Notorious (1946 Film) - Themes and Motifs

Themes and Motifs

If there is a single overriding theme in Notorious, it is that of trust—trust withheld, or given too freely—and "aptly, Hitchcock and Hecht chose to locate this romance about trust within the package of an espionage thriller, for spies are, of course, characterized by their exploitation of trust." T. R. Devlin is a long time finding his trust, while Alexander Sebastian offers his up easily—and ultimately pays a big price for it. Likewise, the film addresses "a twofold redemption: a woman's need to be trusted and loved, which will enable her to transcend a life that has become empty of affection and riddled with guilt; and a man's need to open himself to love, which will enable him to overcome a life full of severe repression."

Hitchcock the raconteur positioned it in terms of classic conflict. He told Truffaut that

The story of Notorious is the old conflict between love and duty. Cary Grant's job—and it's rather an ironic situation—is to push Ingrid Bergman into Claude Rains's bed. One can hardly blame him for seeming bitter throughout the story, whereas Claude Rains is a rather appealing figure, both because his confidence is being betrayed and because his love for Ingrid Bergman is probably deeper than Cary Grant's. All of these elements of psychological drama have been woven into the spy story.

Sullivan writes that Devlin sets up Alicia as sexual bait, refuses to take any responsibility for his role, then feels devastated when she does a superb job. Alicia finds herself coldly manipulated by the man she loves, sees her notorious behavior exploited for political purposes, then fears abandonment by the lover who put her in the excruciating predicament of spying on her late father's Nazi colleague by sleeping with him—a man who genuinely loves her, perhaps more than Devlin does. Alex is Hitchcock's most painfully sympathetic villain, driven by his profound jealousy and rage—not to mention his enthrallment to an emasculating mother—culminating in an abrupt, absolute imperative to kill the love of his life.

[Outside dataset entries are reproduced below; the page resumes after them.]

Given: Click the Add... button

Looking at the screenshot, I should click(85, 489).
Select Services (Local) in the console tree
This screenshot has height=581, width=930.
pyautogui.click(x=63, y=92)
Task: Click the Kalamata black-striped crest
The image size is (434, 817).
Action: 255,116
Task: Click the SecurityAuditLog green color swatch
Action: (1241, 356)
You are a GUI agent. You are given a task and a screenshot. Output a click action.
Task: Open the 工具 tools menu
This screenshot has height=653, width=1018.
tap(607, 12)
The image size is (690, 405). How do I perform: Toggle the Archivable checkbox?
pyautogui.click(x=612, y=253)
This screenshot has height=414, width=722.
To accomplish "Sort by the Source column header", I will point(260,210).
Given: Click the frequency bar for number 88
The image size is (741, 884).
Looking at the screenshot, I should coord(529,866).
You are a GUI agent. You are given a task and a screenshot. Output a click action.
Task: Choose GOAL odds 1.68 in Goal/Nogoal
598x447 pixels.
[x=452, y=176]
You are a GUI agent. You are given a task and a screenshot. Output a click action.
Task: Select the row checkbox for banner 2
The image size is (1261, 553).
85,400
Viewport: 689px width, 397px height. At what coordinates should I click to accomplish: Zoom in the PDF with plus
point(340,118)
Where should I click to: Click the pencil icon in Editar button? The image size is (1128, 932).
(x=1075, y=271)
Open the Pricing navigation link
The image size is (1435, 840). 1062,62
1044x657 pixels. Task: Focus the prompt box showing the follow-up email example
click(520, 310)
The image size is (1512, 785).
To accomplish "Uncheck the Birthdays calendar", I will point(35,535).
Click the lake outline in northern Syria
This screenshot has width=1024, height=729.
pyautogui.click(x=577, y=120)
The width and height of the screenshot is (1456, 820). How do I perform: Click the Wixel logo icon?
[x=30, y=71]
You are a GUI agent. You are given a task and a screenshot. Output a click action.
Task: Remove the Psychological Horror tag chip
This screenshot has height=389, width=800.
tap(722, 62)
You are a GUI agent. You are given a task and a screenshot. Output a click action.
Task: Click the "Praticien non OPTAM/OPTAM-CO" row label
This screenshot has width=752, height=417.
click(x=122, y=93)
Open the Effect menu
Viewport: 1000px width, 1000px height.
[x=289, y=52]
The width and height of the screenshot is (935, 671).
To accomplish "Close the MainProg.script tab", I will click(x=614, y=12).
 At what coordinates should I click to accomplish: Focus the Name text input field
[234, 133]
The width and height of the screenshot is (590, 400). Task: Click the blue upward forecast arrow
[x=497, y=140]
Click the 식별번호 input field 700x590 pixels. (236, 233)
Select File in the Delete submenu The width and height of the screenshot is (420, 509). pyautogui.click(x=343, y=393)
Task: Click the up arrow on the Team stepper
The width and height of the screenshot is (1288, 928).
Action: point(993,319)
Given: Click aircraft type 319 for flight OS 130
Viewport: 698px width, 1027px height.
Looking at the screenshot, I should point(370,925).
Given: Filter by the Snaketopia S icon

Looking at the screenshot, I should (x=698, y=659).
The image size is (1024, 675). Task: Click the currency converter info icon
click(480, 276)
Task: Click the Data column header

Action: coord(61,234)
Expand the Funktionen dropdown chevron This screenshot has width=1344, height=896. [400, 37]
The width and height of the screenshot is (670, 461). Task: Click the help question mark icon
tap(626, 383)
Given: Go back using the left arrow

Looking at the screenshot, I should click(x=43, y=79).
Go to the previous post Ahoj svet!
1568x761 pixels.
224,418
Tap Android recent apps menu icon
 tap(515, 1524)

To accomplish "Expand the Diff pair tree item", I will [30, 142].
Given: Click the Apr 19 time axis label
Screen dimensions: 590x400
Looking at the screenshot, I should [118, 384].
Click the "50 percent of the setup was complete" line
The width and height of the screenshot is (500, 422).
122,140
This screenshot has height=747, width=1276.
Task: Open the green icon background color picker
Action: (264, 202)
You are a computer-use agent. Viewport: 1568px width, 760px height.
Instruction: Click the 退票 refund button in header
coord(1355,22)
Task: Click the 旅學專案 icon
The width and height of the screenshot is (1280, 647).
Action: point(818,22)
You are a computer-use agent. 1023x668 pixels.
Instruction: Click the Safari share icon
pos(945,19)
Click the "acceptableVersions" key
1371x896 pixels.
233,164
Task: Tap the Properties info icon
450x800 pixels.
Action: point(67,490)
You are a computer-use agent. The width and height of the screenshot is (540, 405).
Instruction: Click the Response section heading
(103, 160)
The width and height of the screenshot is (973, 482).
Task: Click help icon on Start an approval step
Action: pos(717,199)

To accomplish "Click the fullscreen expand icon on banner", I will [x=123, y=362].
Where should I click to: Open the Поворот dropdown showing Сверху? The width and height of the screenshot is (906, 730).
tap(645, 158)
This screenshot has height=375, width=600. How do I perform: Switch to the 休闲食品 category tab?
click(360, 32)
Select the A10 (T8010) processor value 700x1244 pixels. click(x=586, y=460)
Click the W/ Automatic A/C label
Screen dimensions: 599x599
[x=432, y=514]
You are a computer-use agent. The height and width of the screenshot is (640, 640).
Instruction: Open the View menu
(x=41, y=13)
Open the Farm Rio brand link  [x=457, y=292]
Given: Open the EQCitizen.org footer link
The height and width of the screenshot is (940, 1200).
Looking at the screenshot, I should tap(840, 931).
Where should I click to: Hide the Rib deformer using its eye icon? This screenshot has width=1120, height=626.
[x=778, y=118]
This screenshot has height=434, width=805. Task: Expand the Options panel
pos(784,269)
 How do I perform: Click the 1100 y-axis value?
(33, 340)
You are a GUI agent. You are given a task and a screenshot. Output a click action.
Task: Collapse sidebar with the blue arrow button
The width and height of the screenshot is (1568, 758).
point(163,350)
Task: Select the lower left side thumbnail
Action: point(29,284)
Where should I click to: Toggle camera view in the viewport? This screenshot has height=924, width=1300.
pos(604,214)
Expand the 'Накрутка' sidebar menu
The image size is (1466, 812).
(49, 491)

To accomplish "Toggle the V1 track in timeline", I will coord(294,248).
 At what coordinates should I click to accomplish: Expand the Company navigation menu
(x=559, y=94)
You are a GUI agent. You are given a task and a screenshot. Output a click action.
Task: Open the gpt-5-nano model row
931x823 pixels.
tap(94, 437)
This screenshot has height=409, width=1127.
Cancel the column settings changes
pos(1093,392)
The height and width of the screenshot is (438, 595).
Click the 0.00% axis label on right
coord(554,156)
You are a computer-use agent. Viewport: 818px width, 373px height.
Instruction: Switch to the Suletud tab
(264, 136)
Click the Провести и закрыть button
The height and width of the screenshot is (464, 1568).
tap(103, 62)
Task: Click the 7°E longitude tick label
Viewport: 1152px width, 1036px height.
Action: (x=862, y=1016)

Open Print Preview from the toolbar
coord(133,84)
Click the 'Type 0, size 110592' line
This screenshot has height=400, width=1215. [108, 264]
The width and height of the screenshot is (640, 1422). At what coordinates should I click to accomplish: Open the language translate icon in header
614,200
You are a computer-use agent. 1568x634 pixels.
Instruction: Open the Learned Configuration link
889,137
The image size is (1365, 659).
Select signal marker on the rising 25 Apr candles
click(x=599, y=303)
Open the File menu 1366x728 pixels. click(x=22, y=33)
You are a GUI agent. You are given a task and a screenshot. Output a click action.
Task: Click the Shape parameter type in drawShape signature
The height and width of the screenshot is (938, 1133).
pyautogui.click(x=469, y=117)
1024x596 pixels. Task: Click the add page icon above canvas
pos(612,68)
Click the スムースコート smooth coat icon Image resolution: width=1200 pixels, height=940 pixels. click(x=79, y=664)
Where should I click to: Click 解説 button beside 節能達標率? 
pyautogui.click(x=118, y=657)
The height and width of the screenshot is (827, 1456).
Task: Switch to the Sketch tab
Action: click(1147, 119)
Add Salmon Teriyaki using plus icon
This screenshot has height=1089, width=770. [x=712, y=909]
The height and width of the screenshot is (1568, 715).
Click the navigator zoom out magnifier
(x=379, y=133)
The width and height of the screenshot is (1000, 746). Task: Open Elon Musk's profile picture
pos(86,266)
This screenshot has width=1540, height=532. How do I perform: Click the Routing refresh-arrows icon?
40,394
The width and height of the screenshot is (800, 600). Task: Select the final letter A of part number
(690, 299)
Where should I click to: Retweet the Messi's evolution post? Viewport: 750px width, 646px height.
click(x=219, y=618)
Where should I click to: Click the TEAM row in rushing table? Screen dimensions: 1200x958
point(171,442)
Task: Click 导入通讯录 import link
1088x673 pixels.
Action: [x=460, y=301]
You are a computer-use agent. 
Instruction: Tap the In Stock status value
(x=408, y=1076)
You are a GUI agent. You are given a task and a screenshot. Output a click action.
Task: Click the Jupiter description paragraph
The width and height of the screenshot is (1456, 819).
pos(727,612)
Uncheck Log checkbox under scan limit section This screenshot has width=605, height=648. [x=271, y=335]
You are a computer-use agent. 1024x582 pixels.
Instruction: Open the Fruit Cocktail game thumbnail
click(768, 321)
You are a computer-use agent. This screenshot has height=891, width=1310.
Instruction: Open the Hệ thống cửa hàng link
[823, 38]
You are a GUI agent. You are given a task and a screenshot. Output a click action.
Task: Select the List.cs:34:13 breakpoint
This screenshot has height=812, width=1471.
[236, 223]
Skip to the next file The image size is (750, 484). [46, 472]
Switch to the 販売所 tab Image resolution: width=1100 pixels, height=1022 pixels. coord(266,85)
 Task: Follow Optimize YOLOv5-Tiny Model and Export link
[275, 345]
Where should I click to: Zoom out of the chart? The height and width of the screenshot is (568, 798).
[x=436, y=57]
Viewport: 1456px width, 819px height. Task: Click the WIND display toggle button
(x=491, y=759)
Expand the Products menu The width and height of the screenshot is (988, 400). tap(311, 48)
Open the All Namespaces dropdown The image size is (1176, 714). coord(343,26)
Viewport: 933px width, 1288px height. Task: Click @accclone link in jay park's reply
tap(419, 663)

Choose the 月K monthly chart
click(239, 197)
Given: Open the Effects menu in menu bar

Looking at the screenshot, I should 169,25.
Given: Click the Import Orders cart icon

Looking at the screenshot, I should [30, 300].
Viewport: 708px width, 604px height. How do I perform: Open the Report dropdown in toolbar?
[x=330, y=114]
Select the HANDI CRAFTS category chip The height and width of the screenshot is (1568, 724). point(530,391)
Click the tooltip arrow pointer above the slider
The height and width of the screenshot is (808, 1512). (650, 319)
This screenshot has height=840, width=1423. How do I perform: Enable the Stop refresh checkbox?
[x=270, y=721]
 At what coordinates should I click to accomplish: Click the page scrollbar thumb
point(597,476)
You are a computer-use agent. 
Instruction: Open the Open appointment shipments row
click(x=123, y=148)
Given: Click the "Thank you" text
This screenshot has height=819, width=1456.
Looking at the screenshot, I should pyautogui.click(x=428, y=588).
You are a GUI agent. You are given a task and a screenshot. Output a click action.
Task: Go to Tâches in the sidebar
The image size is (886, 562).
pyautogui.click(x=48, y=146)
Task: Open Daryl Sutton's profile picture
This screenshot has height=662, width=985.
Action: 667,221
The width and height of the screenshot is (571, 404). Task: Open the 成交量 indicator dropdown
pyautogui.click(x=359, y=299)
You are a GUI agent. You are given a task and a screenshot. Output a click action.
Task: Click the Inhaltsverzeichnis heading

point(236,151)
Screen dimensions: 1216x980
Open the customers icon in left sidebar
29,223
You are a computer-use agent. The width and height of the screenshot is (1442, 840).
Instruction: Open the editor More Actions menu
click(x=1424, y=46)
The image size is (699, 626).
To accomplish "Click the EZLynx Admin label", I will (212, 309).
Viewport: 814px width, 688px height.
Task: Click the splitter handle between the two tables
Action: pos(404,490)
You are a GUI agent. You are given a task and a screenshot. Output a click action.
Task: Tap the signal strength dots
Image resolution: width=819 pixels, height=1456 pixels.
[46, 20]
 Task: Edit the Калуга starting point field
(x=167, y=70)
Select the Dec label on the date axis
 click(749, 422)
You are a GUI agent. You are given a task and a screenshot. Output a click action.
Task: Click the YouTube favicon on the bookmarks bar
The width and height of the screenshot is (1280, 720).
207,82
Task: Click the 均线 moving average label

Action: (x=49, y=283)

Hitchcock's own mother had died in September 1942, and Notorious is the first time he addresses his mother issues head-on. "In Notorious the role of mother is at last fully introduced and examined. No longer relegated to mere conversation, she appears here as a major character in a Hitchcock picture, and all at once—as later, through Psycho, The Birds and Marnie—Hitchcock began to make the mother figure a personal repository of his anger, guilt, resentment, and a sad yearning." At the same time, he blurred mother-love with erotic love and poignantly, in both the film and in its director's life, "both kinds of love were in fact limited to longing and fantasy and unfulfilled expectations."

The theme of drinking weaves its way through the film from beginning to end: for Alicia it is an escape from guilt and pain, or even downright poisonous. When a guest at the opening party tells her she has had enough, she scoffs: "The important drinking hasn't started yet." She camouflages emotional rejection with whiskey, at the opening party, the outdoor cafe in Rio, the apartment in Rio, then drinking becomes even more dangerous as the Sebastians administer their poison through Alicia's coffee. Even the MacGuffin comes packaged in a wine bottle. "All the drinking is valueless and finally dangerous."

Coming as it did on the heels of World War II, the theme of patriotism—and the limits thereof—make it "astonishing that the movie was produced at all (and that it was such an immediate success), since it contains such blunt dialogue about government-sponsored prostitution: the sexual blackmail is the idea of American intelligence agents, who are blithely willing to exploit a woman (and even to let her die) to serve their own ends. The depiction of the moral murkiness of American officials was unprecedented in Hollywood—especially in 1945, when the Allied victory ushered in an era of understandable but ultimately dangerous chauvinism in American life."